A tarefa não é das mais fáceis: programar, anualmente, um festival em torno do compositor Hector Berlioz e, a cada edição, fugir do perigo de se tornar repetitivo. Mas é justamente isso que tem feito o etnomusicólogo Bruno Messina, diretor artístico do Festival Berlioz, com uma boa dose de imaginação.
Este ano, por exemplo, ele relaciona a trajetória do compositor com a época em que viveu. Rechaça a ideia do autor romântico e estabelece sua relação com dois novos mundos: de um lado, o continente americano; de outro, a novidade trazida pelas revoluções industriais.

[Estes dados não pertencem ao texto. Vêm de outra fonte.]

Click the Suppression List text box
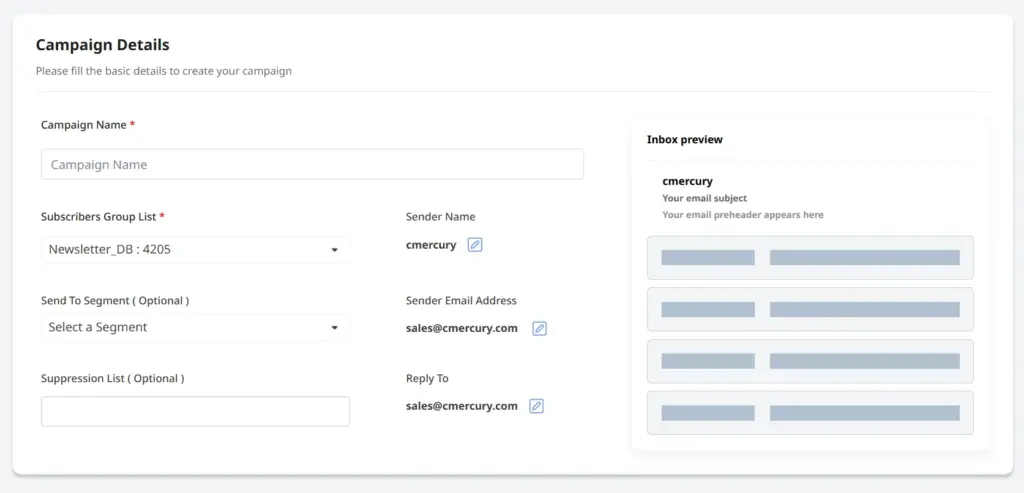The image size is (1024, 493). 195,411
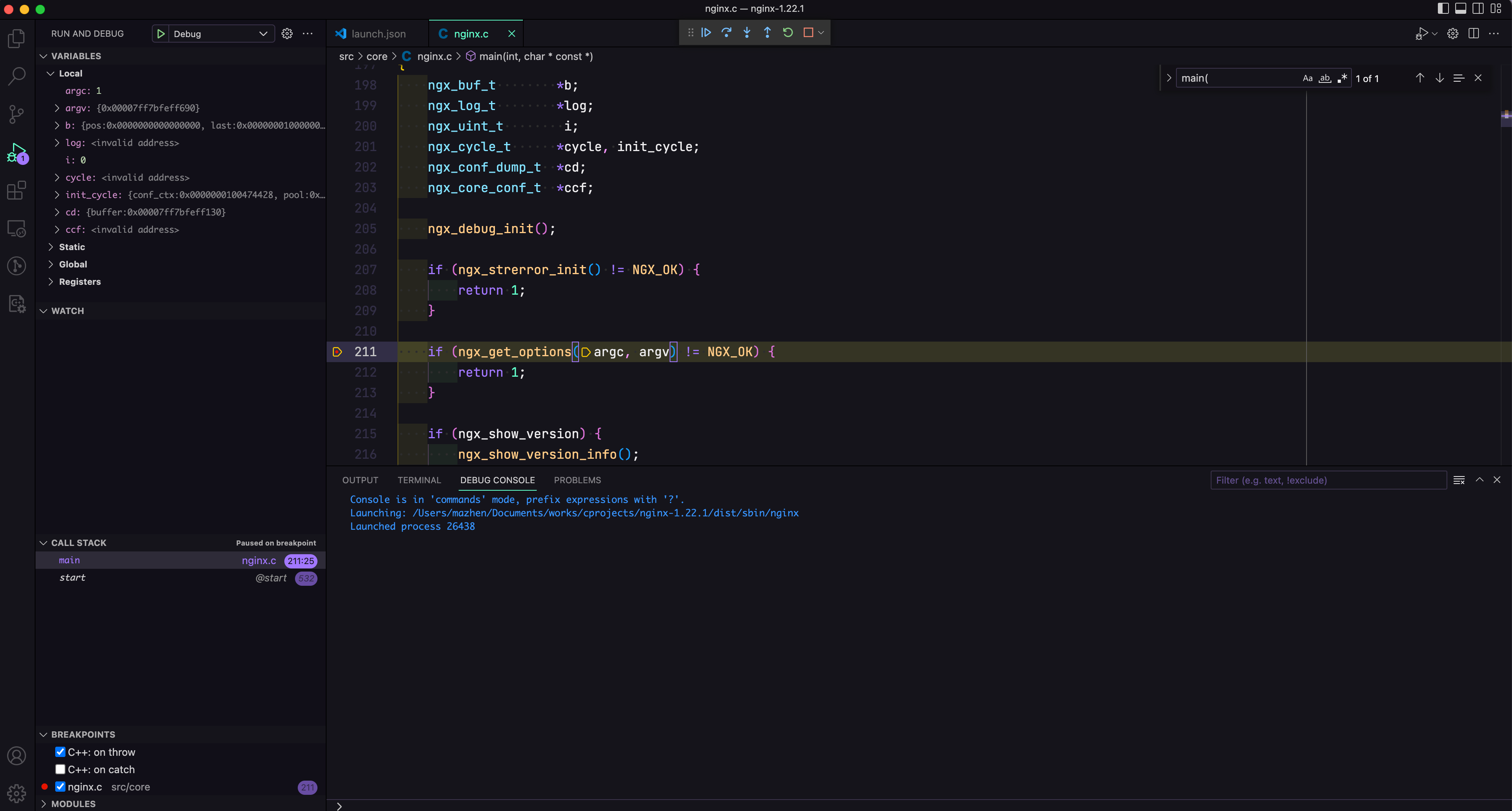1512x811 pixels.
Task: Expand the Registers section
Action: point(80,281)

O trajeto proposto é fascinante. Berlioz certa vez comparou Beethoven com Cristóvão Colombo, descobridor de um novo continente musical. No palco, então, a Orchestra des Siècles recupera a sinfonia Cristophe Colomb, de Félicién David, amigo de Berlioz; e o pianista François Frédéric Guy interpreta, com Xavier Phillips, a integral das sonatas para violoncelo de Beethoven.
A lembrança do continente americano, por sua vez, serve de pretexto à execução de Des Canyon aux Etóiles, em que Messiaen descreve o oeste dos EUA, assim como, em um universo musical totalmente diferente, Dvorak fez com a Sinfonia Novo Mundo, tocada aqui pela Sinfônica Nacional de Lyon. Já a mecanização é tratada por Buster Keaton em A Locomotiva General, longa exibido no festival, com trilha escrita pelo compositor François Narboni executada ao vivo.
Há outros exemplos e o festival terá ainda esta semana nomes estelares como John Eliot Gardiner, Leonard Slatkin e os irmãos Gautier e Renaud Capuçon. Mas, em geral, o mais interessante da programação é o modo como embaralha as épocas. Dos barrocos aos contemporâneos, há música para todos os gostos, estabelecendo diálogos entre autores e épocas, mostrando que a experiência musical depende tanto da reinterpretação do grande repertório quanto da busca por novos territórios estéticos. Sem concessões.